Directions: State how many lines in the data below contain the word "Click". Reply with the number alone.

Dataset:
— START —

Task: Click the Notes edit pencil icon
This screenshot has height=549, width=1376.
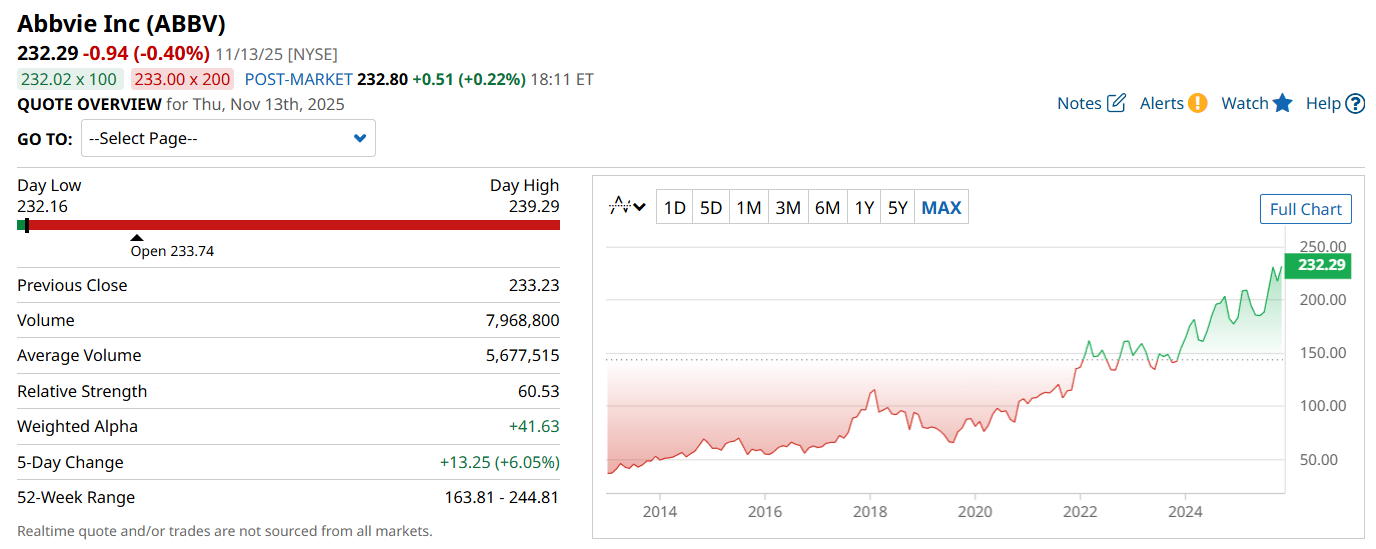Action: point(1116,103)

— END —
— START —

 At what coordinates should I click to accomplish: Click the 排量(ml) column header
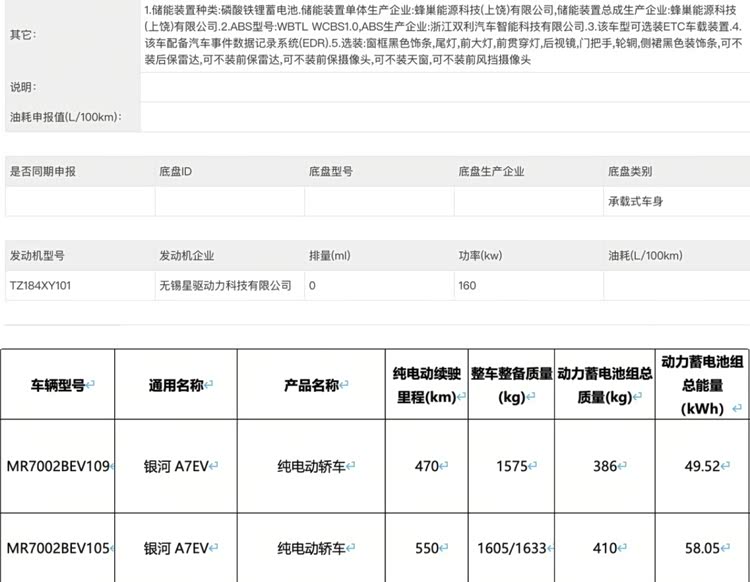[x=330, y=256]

— END —

Reply to the exercise: 2